Computing the Bayesian estimators of the Birnbaum-Saunders (BS) distribution.

Description

Computing the Bayesian estimators of the BS distribution using conjugate prior, that is, conjugate and reference priors. The probability density function of generalized inverse Gaussian (GIG) distribution is given by good1953population

f_{{GIG}}(x|\lambda,\chi,\psi)=\frac{1}{2{K}_{\lambda}(\sqrt{\psi \chi})}\Bigl(\frac{\psi}{\lambda}\Bigr)^{\lambda/2}x^{\lambda-1}\exp\biggl\{-\frac{\chi}{2x}-\frac{\psi x}{2}\biggr\},

where x>0, -\infty<\lambda <+\infty, \psi>0, and \chi>0 are parameters of this family. The pdf of a inverse gamma (IG) distribution denoted as {IG}(\gamma,\theta) is given by

f_{{IG}}(x|\gamma,\theta)=\frac{\theta^{\gamma} x^{-\gamma-1}}{\Gamma(\gamma)}\exp\left\{-\frac{\theta}{x}\right\},

where x>0, \gamma>0, and \theta>0 are the shape and scale parameters, respectively.

Usage

conjugatebs(x,gamma0=1,theta0=1,lambda0=0.001,chi0=0.001,psi0=0.001,CI=0.95,M0=800,M=1000)

Arguments

Value

A list including summary statistics of a Gibbs sampler for Bayesian inference including point estimation for the parameter, its standard error, and the corresponding 100(1-\alpha)\% credible interval, goodness-of-fit measures, asymptotic 100(1-\alpha)\% confidence interval (CI) and corresponding standard errors, and Fisher information matix.

Author(s)

Mahdi Teimouri

References

I. J. Good 1953. The population frequencies of species and the estimation of population parameters. Biometrika, 40(3-4):237-264.

Examples

data(fatigue)
x <- fatigue
conjugatebs(x,gamma0=1,theta0=1,lambda0=0.001,chi0=0.001,psi0=0.001,CI=0.95,M0=800,M=1000)

□ □ □ □ □

→ Goal of the exercise: In the conjugatebs documentation above, which parameters of the inverse gamma distribution are named as the shape and scale parameters?

→ Source data:
□ □ □ □ □

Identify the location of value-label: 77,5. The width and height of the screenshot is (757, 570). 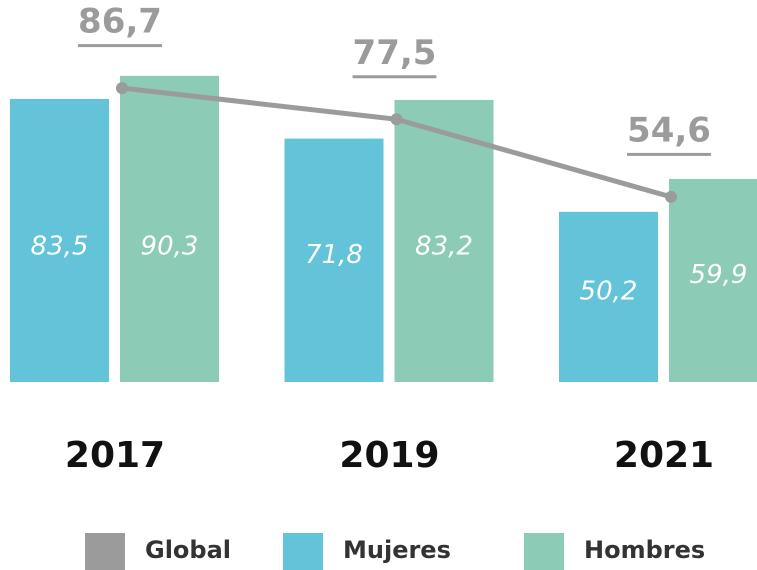
(395, 53).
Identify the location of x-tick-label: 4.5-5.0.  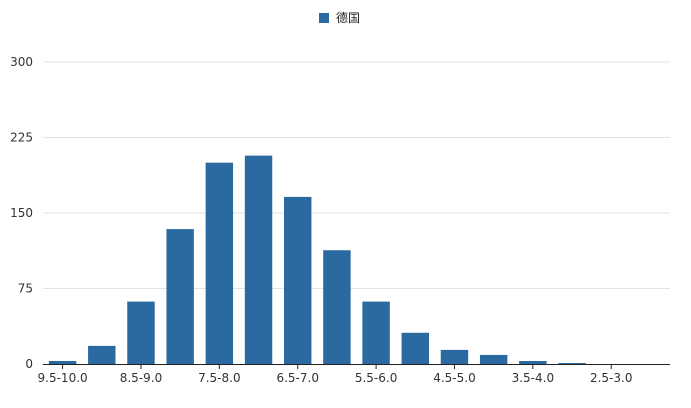
(454, 378).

□ □ □ □ □

→ Written solution: γ is the shape parameter and θ is the scale parameter.